Rock & roll history doubling as American history, Greil Marcus’ Invisible Republic: Bob Dylan’s Basement Tapes is an enthralling meditation on the 1967 recording sessions by Bob Dylan and The Band that came to be called the Basement Tapes. Marcus summons up the era vividly, describing the Dylan of this age as ”funny, outrageous, prophetic, denunciatory, appalled, unpredictable; inside any of those qualities you could hear wariness, slyness, thinking, a will to stay a step ahead, in control.” Dylan had just incited folk-purist fury for performing electric rock songs at 1965’s Newport Folk Festival; The Band had until very recently been a tough touring group called the Hawks. They all came together to goof around, to swap a few songs, to figure out if they might want to cut a record.

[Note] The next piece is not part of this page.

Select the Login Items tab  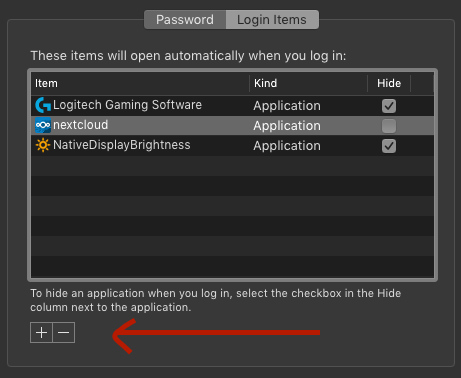point(272,20)
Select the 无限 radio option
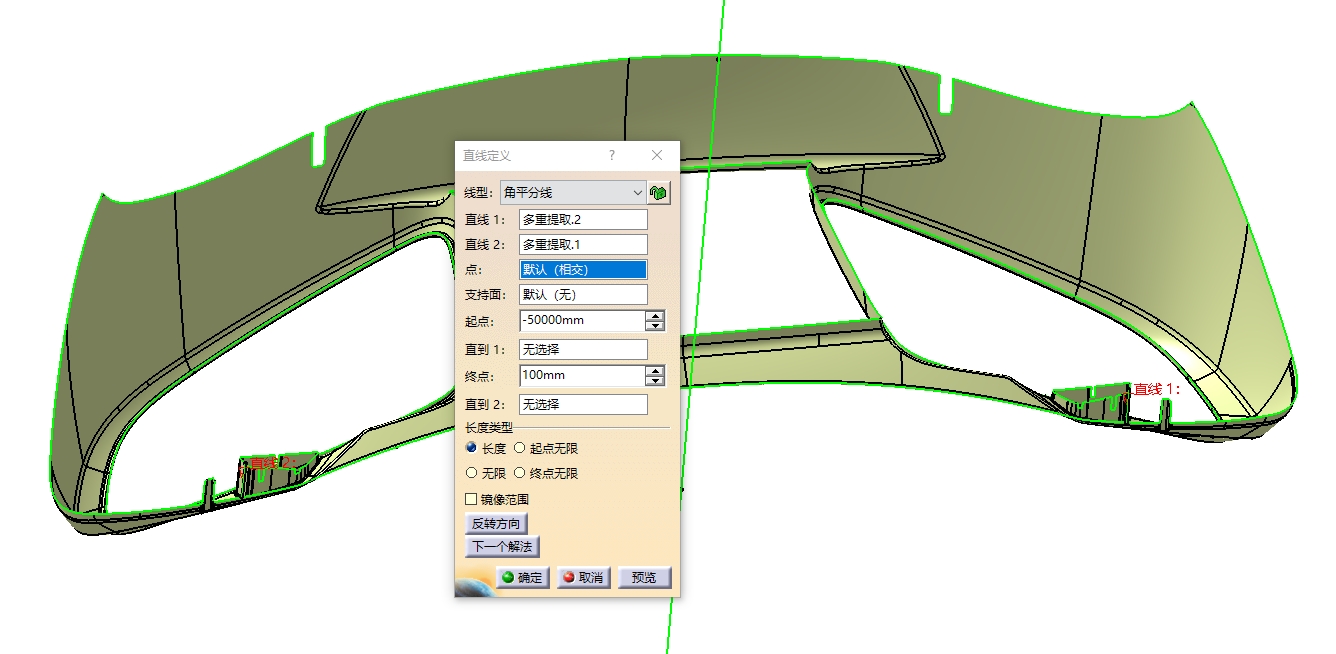1336x654 pixels. 472,473
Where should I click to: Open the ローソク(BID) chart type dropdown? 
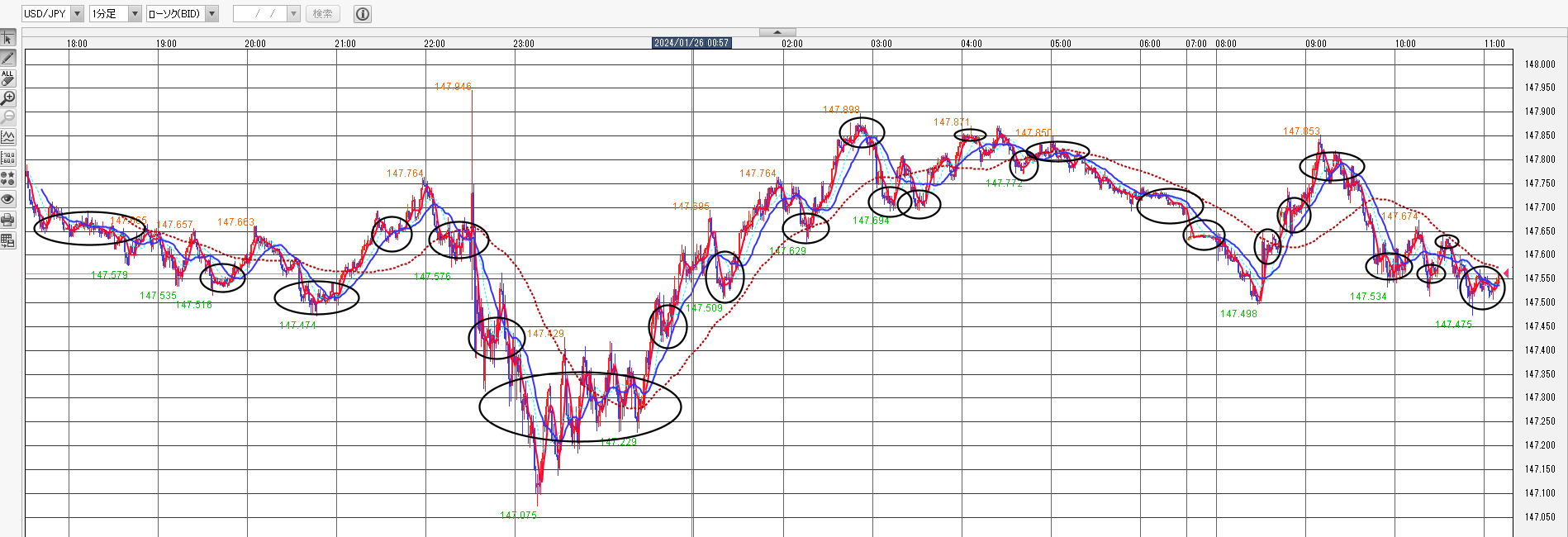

Marcus, probably best known for 1975’s acclaimed Mystery Train: Images of America in Rock ‘n’ Roll Music (recently updated and reissued), makes great claims for this casually made, ferociously tempered music that was definitely never meant for commercial release. (Band guitarist Robbie Robertson later told Marcus the sessions were like ”a conspiracy. It was like the Watergate tapes. A lot of stuff, Bob would say, ‘We should destroy this.”’) The author hears in songs like ”Lo and Behold!” and ”Yea! Heavy and a Bottle of Bread” a recapitulation of all the folk and blues music that had come before, and he takes long, entertaining side trips to discuss Dylan/Band precursors and influences such as mountain balladeer Dock Boggs and folklorist and filmmaker Harry Smith.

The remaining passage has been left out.